PROBLEMA CURTO: Por favor, extraia dos dados abaixo as linhas que começam na que contém "coordinates (540, 1370)." e terminam na que contém "(728, 536).", incluindo as duas. Copie essas linhas sem nenhuma alteração.

DADOS:
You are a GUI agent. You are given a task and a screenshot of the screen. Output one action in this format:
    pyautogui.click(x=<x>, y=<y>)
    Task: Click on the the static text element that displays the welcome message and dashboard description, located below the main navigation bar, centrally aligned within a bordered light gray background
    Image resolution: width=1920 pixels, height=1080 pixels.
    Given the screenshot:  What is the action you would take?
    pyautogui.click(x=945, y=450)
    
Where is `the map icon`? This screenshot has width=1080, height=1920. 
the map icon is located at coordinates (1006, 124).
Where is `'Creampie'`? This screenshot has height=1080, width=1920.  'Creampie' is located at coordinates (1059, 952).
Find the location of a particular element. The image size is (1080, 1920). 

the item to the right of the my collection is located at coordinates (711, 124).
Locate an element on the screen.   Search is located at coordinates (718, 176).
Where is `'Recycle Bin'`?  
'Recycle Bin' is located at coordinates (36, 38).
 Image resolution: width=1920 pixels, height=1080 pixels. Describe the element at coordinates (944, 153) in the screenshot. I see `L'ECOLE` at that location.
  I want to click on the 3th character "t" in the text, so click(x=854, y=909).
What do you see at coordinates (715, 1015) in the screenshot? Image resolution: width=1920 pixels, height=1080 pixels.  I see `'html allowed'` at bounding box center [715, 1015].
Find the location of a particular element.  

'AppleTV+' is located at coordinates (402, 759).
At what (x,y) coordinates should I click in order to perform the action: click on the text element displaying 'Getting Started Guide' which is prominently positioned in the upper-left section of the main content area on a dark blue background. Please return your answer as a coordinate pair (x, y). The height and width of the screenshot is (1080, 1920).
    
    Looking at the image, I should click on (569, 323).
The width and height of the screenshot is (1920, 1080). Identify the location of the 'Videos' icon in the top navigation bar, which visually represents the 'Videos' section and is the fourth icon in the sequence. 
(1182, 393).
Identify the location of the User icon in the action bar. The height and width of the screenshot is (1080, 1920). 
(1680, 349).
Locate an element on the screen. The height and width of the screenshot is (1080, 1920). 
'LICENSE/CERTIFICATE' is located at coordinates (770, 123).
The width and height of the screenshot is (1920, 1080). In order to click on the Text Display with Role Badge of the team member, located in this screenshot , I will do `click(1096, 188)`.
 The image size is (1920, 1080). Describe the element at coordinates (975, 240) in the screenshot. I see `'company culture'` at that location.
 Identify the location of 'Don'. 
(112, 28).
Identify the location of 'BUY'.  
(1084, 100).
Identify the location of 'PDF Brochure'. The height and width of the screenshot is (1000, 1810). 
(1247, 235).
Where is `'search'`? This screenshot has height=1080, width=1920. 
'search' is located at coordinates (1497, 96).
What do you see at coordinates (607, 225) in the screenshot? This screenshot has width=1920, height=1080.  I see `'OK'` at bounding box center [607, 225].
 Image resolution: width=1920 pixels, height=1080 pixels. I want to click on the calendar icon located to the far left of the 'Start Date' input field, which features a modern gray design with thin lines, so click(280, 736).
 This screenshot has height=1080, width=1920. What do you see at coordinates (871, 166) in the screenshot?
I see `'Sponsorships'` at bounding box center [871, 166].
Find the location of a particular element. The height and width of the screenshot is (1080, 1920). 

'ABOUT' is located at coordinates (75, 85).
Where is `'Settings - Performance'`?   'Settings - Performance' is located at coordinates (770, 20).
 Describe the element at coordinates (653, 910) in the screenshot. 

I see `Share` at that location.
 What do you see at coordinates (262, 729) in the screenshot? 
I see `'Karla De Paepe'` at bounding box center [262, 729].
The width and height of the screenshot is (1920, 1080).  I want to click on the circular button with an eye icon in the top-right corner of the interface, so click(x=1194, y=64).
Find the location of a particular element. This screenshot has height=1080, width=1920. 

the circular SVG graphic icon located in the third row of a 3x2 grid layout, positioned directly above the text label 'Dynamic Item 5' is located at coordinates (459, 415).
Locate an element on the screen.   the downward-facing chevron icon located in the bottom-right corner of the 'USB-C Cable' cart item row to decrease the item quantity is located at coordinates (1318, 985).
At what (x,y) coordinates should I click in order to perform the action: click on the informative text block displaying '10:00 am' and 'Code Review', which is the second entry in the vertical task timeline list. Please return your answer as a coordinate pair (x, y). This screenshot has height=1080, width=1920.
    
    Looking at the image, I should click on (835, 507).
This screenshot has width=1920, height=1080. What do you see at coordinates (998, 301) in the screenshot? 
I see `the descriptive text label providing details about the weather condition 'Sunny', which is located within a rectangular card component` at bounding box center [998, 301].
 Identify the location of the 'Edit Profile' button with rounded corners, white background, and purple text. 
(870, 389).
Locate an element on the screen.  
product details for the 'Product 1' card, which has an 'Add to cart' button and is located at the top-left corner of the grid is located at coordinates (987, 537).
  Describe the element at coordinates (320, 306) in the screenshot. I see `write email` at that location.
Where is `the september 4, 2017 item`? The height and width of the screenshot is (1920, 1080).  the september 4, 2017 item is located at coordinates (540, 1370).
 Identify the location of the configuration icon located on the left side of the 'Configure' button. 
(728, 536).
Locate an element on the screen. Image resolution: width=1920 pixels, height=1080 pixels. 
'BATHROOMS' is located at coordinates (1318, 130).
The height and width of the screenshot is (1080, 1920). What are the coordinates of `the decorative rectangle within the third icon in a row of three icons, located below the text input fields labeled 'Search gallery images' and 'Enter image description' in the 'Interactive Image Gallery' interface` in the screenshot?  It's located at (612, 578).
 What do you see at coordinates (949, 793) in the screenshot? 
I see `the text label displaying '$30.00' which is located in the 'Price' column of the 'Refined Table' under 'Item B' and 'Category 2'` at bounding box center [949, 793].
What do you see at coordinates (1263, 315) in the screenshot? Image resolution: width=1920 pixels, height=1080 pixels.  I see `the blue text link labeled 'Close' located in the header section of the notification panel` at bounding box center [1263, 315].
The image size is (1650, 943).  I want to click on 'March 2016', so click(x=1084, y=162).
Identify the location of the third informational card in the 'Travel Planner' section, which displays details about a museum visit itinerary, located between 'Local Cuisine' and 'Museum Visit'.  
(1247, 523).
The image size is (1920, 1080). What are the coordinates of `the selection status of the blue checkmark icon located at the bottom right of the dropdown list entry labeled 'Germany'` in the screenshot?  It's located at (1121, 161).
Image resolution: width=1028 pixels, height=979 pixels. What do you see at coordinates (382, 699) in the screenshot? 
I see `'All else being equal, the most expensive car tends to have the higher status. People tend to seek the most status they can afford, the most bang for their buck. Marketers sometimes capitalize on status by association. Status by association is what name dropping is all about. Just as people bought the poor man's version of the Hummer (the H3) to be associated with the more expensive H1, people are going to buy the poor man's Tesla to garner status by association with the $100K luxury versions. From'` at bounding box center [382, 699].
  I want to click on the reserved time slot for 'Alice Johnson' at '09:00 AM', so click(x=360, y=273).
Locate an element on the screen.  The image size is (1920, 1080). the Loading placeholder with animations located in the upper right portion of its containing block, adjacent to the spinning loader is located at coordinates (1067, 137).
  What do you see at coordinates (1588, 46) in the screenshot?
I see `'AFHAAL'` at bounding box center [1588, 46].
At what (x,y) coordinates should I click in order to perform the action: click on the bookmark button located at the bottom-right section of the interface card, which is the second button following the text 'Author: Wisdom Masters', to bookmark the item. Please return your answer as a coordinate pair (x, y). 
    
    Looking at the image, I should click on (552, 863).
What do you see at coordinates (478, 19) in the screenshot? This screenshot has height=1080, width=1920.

TAREFA CONCLUÍDA:
Where is `the september 4, 2017 item`? The height and width of the screenshot is (1920, 1080).  the september 4, 2017 item is located at coordinates (540, 1370).
 Identify the location of the configuration icon located on the left side of the 'Configure' button. 
(728, 536).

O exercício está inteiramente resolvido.